Task directions:
Skip any image you find and restate the rest of the data word for word.

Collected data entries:
---

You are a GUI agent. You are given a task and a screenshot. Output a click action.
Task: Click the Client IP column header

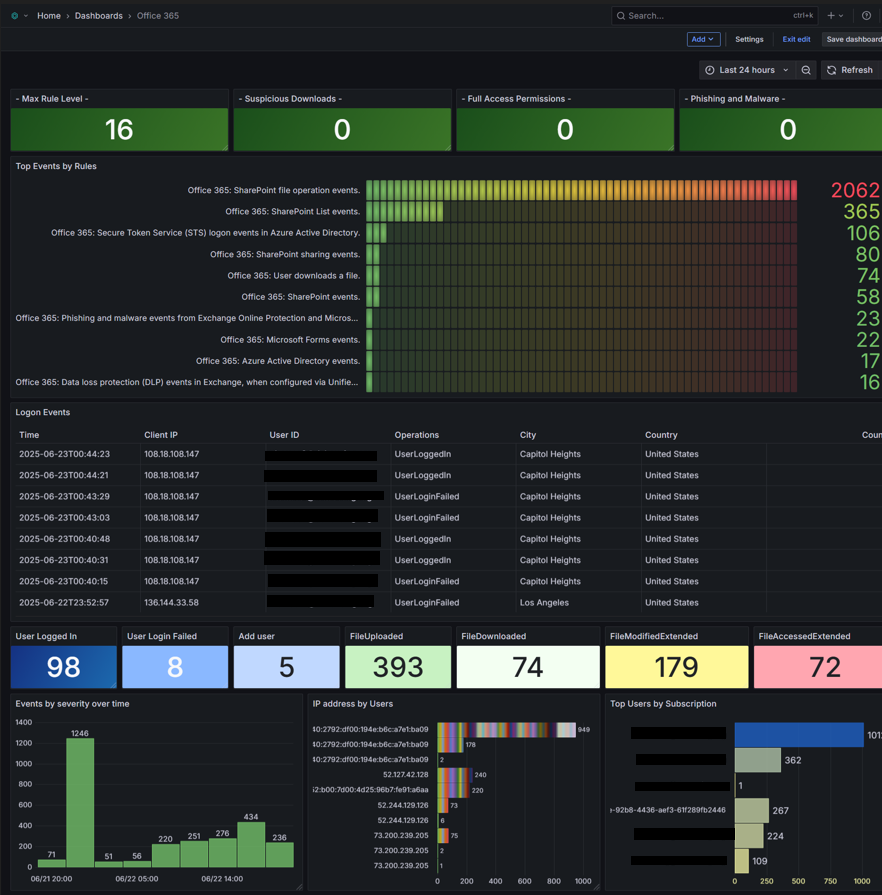[160, 435]
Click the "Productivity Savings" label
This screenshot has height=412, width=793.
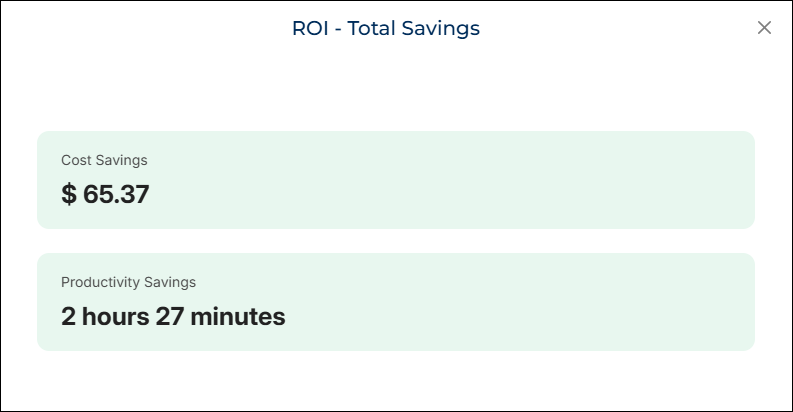point(128,282)
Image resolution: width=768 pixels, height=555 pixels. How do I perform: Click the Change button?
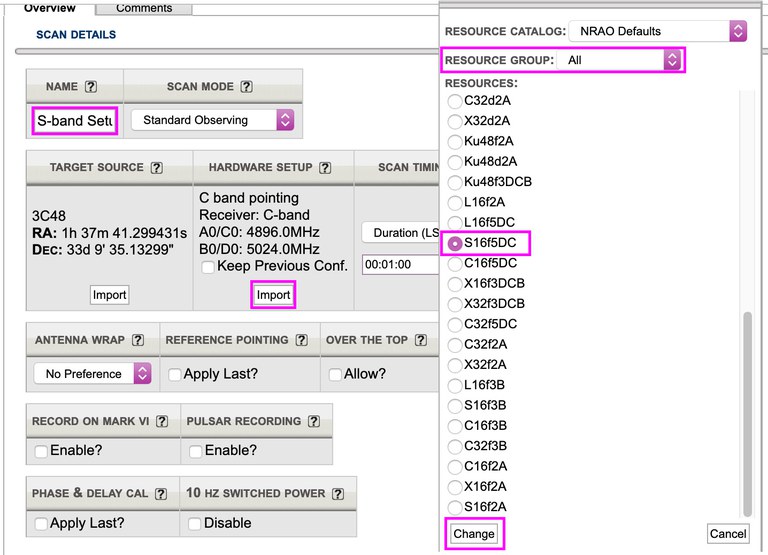point(473,534)
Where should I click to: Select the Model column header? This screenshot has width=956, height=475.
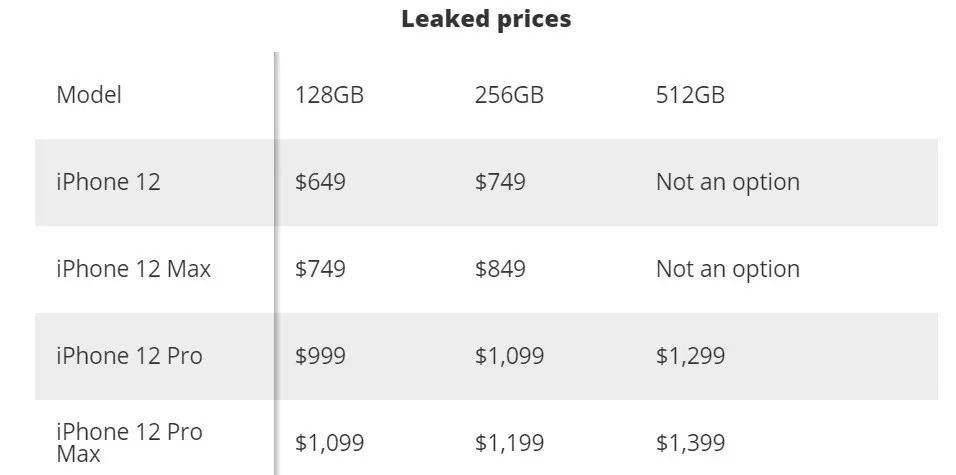89,95
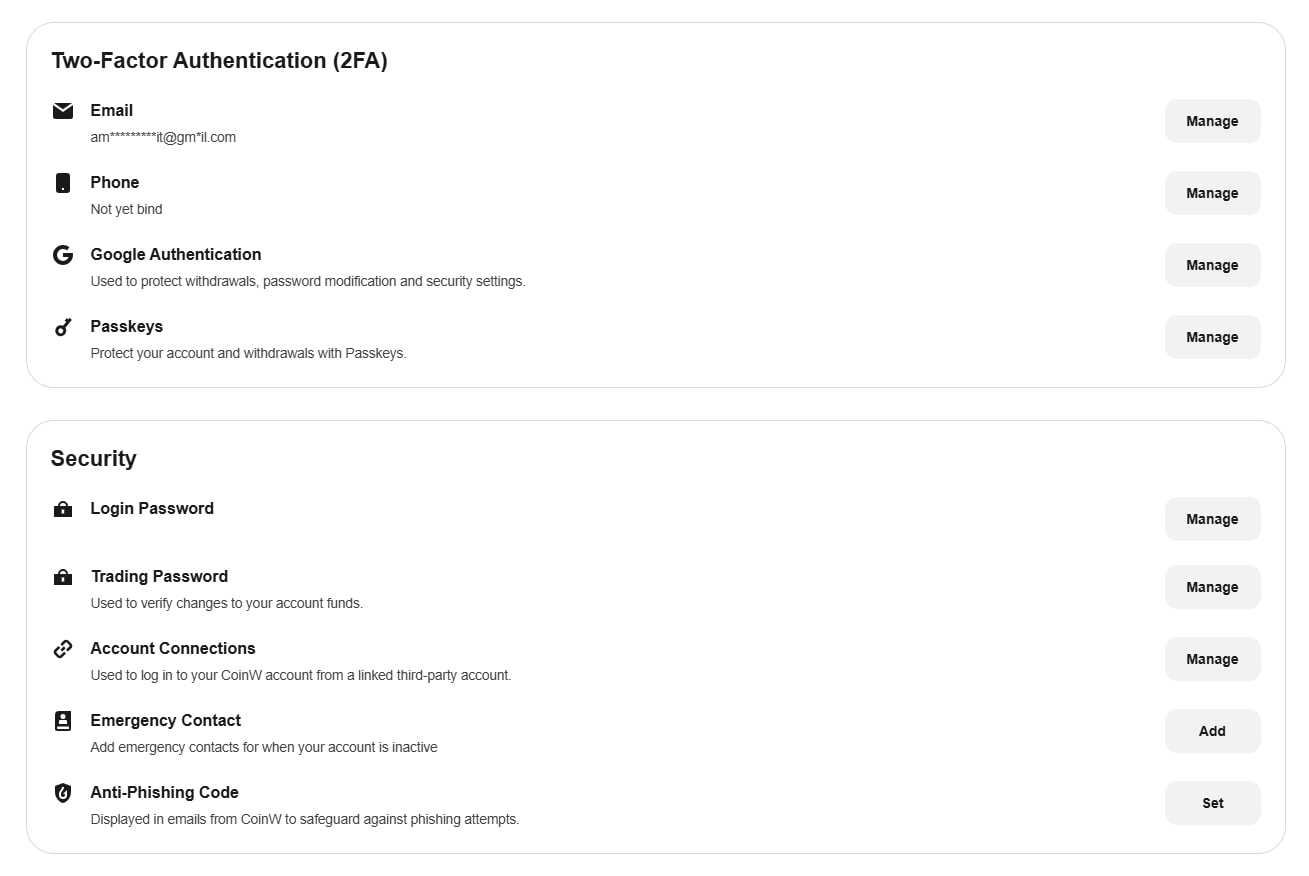Click the Email envelope icon
1309x876 pixels.
[x=63, y=110]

---

Exercise response:
You are a GUI agent. You are given a task and a screenshot. Output a click action.
Task: Click the Client IP column header

[160, 435]
Click the "Productivity Savings" label
This screenshot has height=412, width=793.
point(128,282)
Image resolution: width=768 pixels, height=555 pixels. How do I perform: Click the Change button?
point(473,534)
Where should I click to: Select the Model column header? This screenshot has width=956, height=475.
89,95
Click the Email envelope icon
1309x876 pixels.
[x=63, y=110]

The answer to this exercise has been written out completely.